Nouveau Pacte Écologique : Nicaise Moulombi plaide auprès de Brice Clotaire Oligui Nguema pour une gouvernance environnementale renforcée

Dans une note officielle transmise ce week-end au Président de la République, Chef de l’État, Brice Clotaire Oligui Nguema, l’ONG Croissance Saine Environnement (CSE), présidée par Nicaise Moulombi, appelle à la convocation en urgence d’un Conseil Présidentiel sur l’Environnement réunissant Gouvernement et société civile. L’objectif : mettre en œuvre, de façon opérationnelle, le Nouveau Pacte Environnemental du Gabon afin de préserver la forêt gabonaise et de lutter efficacement contre le réchauffement climatique, devenu une véritable menace systémique au fil des années.
Le Gabon, détenteur de l’une des forêts les plus préservées au monde, constitue un poumon vert planétaire et un capital naturel stratégique pour son développement. Mais ce patrimoine est fragilisé par de multiples menaces : exploitation forestière incontrôlée, pressions démographiques croissantes et effets directs du dérèglement climatique. Déjà, les conséquences sont visibles : vagues de chaleur inhabituelles, pluies diluviennes, phénomènes extrêmes qui affectent les populations et mettent en péril leurs moyens de subsistance.

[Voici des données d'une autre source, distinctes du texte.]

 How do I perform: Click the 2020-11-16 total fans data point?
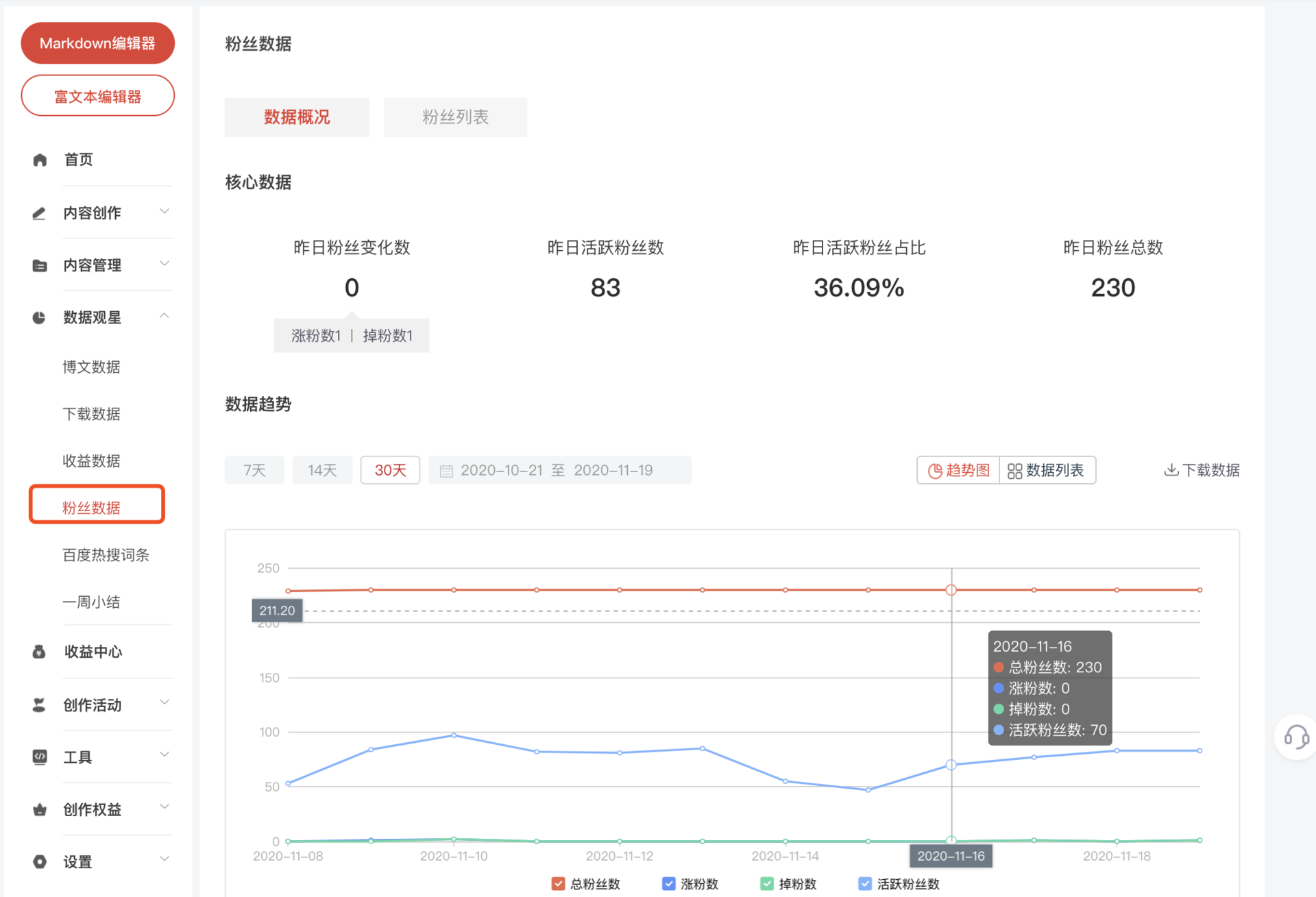click(x=951, y=590)
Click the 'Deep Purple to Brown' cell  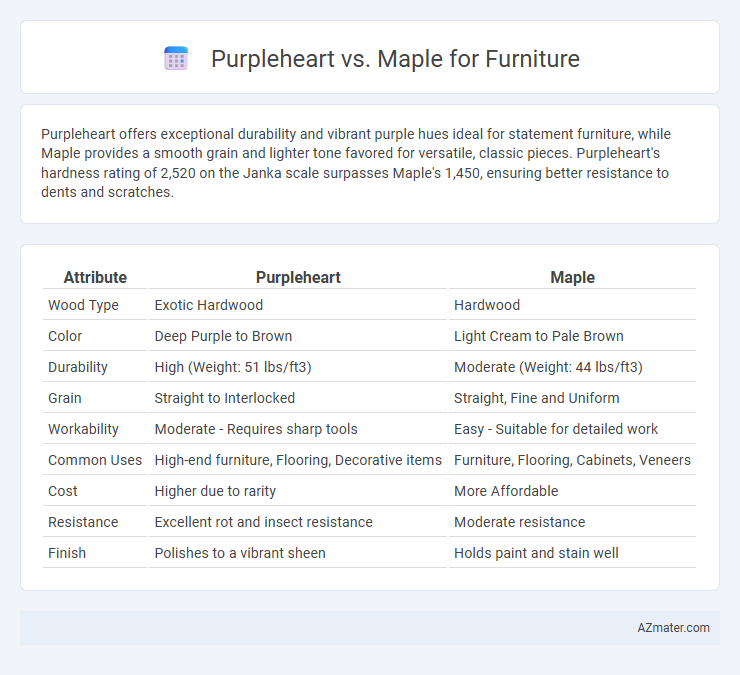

« L’urgence n’est plus discutable, elle est une obligation », alerte Nicaise Moulombi, par ailleurs président du réseau IVLP USA-Gabon. Selon lui, la création d’un Conseil Présidentiel sur l’Environnement permettrait de fédérer experts, décideurs publics, secteur privé et communautés locales pour définir des priorités régionales, proposer des solutions adaptées et piloter des politiques de résilience. Ce cadre pourrait aussi favoriser l’essor d’une économie verte et bleue, créatrice d’emplois durables et de croissance inclusive.
Au-delà de cette initiative, CSE recommande la mise en place d’un Comité multipartite associant la société civile, chargé de veiller à une gestion transparente des revenus générés par les crédits carbone. L’ONG propose également l’organisation d’une concertation nationale pour renforcer la coopération entre acteurs publics et privés dans la valorisation des ressources naturelles. l’ONG suggère la tenue d’assises nationales sur la fonction sociale, élargies à des enjeux transversaux tels que l’environnement, le climat, l’égalité des genres, la sécurité et la création d’emplois productifs.